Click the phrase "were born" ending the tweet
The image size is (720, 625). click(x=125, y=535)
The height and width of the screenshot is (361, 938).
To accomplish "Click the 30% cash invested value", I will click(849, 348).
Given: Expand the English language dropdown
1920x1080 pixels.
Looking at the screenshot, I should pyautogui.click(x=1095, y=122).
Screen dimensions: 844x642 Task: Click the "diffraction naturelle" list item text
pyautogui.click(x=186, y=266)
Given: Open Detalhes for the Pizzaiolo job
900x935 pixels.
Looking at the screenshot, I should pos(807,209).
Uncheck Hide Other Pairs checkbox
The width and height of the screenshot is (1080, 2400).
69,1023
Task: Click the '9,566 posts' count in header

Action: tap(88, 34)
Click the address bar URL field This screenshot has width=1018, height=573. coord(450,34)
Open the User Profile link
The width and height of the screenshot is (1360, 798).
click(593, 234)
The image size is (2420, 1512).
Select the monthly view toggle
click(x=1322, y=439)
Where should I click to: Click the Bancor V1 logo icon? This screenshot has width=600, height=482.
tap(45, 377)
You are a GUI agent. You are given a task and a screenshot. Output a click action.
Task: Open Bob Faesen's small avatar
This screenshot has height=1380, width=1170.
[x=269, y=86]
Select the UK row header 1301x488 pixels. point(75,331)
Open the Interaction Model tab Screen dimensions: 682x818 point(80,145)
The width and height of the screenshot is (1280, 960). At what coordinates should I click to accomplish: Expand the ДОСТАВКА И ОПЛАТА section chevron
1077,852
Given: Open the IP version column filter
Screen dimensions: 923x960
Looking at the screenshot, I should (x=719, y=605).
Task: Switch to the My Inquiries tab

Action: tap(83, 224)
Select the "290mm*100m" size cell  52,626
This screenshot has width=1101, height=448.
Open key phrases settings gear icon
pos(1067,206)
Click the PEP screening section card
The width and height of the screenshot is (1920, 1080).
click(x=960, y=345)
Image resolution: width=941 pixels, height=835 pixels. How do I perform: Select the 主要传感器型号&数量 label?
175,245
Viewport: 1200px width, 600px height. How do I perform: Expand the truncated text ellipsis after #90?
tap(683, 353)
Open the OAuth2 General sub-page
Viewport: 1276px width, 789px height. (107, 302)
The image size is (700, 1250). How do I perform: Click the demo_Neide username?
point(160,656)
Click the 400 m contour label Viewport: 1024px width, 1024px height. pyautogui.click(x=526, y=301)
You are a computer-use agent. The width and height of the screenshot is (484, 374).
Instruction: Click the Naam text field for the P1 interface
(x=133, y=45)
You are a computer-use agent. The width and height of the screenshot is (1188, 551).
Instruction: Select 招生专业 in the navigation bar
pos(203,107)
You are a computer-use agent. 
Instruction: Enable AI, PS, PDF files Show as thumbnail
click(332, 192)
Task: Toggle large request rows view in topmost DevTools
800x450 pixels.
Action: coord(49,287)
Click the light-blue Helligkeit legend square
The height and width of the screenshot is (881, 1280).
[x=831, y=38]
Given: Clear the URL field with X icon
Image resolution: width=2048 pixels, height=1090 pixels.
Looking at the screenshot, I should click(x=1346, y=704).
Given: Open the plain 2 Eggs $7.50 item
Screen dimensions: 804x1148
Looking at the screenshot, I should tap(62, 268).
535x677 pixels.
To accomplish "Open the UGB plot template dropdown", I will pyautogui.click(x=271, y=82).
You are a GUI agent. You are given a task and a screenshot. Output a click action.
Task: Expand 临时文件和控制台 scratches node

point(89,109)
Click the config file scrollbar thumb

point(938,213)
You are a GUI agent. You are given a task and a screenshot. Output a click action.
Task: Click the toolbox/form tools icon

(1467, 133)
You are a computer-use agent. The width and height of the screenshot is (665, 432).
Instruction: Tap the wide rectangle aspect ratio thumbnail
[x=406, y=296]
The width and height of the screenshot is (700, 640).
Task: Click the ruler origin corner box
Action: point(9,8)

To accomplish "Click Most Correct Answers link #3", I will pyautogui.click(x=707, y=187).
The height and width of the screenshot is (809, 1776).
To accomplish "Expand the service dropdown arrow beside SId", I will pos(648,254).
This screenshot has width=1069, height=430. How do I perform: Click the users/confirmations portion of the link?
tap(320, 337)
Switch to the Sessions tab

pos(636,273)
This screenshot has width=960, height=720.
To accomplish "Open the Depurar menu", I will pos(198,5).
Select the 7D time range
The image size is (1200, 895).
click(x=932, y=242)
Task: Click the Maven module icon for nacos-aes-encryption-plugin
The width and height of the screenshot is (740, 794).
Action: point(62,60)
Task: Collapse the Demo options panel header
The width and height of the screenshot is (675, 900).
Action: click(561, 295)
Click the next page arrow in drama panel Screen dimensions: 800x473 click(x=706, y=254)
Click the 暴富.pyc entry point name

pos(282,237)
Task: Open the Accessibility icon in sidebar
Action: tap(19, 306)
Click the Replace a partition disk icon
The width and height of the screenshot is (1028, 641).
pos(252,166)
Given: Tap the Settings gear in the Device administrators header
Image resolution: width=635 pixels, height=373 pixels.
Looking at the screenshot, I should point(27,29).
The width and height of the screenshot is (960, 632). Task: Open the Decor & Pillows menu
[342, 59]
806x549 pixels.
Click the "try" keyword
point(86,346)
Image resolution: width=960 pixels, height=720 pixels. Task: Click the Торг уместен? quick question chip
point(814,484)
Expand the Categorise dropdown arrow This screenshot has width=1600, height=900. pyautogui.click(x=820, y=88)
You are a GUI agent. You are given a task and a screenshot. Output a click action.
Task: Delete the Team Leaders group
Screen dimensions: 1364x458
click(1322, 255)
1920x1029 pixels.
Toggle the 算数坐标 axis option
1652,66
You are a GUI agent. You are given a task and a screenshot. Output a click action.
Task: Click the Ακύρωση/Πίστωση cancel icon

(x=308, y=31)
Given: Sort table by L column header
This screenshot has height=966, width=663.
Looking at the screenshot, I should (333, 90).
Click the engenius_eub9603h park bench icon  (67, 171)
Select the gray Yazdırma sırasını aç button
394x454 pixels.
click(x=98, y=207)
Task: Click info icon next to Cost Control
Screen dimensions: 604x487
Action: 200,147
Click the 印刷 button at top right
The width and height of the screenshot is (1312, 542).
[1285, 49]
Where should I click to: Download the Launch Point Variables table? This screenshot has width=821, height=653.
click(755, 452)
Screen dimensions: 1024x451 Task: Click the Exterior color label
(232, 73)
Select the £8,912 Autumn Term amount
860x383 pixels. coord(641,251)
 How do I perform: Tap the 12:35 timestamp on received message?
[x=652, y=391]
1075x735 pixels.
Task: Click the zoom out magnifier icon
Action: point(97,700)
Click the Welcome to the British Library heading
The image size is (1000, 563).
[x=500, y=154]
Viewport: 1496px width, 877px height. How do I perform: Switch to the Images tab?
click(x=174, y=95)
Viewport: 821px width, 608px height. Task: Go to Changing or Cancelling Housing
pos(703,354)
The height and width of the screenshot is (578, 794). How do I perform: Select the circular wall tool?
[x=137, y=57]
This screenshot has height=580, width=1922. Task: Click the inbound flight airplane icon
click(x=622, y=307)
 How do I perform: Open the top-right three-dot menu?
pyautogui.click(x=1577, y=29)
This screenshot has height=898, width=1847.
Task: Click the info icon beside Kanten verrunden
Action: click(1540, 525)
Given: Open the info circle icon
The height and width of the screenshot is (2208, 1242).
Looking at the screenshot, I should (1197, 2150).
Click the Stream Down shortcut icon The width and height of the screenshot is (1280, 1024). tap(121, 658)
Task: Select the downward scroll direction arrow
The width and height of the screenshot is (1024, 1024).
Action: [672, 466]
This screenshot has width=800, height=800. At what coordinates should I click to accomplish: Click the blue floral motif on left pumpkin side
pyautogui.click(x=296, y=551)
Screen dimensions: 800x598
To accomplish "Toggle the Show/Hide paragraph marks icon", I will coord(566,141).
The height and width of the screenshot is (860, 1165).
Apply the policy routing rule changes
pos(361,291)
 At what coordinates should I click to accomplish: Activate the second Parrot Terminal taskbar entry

▶ **ASSIGNMENT**
Note how many lines of the records contain the string "column", and give that number with nothing added.

▶ **RESPONSE TO THE TASK**
2